On June 30, 1988, a new Topeka store would open at the Carolina Shopping Court in Carolina as an anchor to the mall.

In 1998, Hurricane Georges would destroy the Arecibo store, and Estrella owner of Topeka Inc. decided it wouldn't be cost effective to refurbish and reopen it.

On March 27, 2003, it was reported that time seemed to have stood still at Topeka Inc. The same principles upheld by the Estrella brothers when they founded the discount retail chain almost 40 years ago at the time remained the driving force behind what was a $34 million operation (based on 2001 revenue), putting it at No. 144 on the 2003 Caribbean Business list of the Top 300 locally owned companies.
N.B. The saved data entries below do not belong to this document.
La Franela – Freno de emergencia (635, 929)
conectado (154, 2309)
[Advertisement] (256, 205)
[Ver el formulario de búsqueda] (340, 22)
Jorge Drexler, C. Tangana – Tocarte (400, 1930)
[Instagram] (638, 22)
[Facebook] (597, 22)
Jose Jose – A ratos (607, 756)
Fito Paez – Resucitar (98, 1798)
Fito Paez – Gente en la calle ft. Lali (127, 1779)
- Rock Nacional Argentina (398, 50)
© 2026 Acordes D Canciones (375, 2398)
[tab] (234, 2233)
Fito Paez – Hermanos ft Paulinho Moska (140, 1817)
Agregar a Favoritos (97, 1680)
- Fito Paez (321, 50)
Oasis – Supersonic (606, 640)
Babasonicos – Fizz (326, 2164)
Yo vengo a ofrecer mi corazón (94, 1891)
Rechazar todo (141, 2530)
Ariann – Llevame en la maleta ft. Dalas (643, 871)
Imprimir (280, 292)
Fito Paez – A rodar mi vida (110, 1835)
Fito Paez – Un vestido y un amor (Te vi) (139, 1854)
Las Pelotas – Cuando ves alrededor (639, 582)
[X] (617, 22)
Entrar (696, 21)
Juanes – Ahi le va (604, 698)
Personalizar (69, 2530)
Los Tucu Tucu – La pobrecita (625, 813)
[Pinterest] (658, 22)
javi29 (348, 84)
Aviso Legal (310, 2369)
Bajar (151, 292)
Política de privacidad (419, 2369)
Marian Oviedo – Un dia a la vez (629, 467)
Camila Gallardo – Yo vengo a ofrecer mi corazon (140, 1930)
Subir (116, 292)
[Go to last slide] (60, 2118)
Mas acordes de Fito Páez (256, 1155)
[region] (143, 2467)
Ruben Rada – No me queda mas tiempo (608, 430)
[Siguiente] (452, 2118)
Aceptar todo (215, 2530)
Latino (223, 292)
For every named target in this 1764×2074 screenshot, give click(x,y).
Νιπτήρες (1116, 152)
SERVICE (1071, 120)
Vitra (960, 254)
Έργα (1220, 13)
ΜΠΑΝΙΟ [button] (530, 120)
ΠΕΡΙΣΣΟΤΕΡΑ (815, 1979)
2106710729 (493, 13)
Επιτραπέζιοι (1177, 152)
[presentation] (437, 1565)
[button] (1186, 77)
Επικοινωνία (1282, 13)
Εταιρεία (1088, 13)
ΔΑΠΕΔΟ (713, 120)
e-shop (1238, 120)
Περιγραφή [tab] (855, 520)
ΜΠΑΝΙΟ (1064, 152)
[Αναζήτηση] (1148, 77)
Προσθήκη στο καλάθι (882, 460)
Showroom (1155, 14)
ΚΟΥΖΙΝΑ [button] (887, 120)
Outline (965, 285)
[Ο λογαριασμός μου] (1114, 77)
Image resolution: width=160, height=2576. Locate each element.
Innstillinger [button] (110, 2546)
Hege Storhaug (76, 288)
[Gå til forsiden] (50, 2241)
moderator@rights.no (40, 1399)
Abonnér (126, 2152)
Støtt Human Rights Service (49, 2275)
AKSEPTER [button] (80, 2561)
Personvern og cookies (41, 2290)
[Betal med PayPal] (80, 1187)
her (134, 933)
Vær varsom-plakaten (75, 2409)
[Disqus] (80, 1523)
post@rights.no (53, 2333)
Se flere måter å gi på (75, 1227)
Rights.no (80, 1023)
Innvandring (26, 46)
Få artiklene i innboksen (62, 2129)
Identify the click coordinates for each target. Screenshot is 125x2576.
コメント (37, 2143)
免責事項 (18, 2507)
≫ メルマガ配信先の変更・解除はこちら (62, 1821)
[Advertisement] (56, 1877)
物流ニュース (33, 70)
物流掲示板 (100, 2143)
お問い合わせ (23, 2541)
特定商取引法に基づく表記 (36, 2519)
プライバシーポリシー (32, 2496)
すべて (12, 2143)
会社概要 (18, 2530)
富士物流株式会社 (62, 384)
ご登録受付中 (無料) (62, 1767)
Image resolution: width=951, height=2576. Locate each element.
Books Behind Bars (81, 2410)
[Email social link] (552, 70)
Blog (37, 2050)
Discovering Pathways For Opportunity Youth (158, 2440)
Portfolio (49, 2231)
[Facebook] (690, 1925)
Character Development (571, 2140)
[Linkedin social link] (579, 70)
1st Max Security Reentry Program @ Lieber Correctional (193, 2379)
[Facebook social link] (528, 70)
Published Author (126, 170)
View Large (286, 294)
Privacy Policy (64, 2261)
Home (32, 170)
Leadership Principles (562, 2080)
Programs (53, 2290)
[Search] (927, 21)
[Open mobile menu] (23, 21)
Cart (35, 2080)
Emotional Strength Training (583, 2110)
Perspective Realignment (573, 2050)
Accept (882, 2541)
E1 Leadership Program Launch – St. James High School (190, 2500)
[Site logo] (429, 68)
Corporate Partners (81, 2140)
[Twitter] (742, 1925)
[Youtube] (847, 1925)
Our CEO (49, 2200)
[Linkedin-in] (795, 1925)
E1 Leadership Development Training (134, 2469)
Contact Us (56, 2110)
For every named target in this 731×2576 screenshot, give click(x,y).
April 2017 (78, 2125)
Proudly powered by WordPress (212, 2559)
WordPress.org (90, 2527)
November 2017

On January 30, 2015, Topeka would be kicking off the new year with a long-term strategic succession and expansion plan that called for a $4 million investment, the addition of three new stores, and the creation of 53 new permanent jobs, Rolando López, president of Almacenes Yakima Inc., parent company of Topeka announced. Once completed in 2016, all stores would feature a new retail image. Construction of the first new store and remodeling works of existing locations were scheduled to begin March 2015, at which time the chain will also unveil the chain’s new image. Topeka was among the island’s top 10 discount retail chains with estimated annual retail sales totaling more than $20 million. As part of the succession plan, the López family would acquire the totality of the parent company including the warehouse operation, which would also be prepared to accommodate the chain’s projected growth. Overall, construction plans called for the development of three new stores, bringing Topeka’s total number of locations up to seven once the expansion was completed in 2016. Existing stores in Río Piedras, San Juan, Bayamón and Caguas would continue to serve the thriving downtown centers they operated in, however, they would be remodeled to match the chain’s new image. Expansion efforts would translate into 53 new permanent jobs within the chain’s retail operation, bringing total head count at the time up to more than 175. Another 36 indirect jobs were expected to be created during construction. Citing strategic reasons, the Topeka store on Loiza Street, in Santurce would be closed. However, the store’s approximate 11 employees would be considered for employment within the remaining Topeka stores as well as the new locations once operational. To successfully break into the competitive shopping center arena, Topeka’s new store prototype featured the latest retail industry store-within-store design concept, providing greater retail floor space for new product categories, brand names and designer labels. To that end, Topeka would strengthen relationships with longstanding suppliers. The expansion would be supported by an integrated marketing strategy, including more comprehensive shoppers, targeted promotions and public relations initiatives.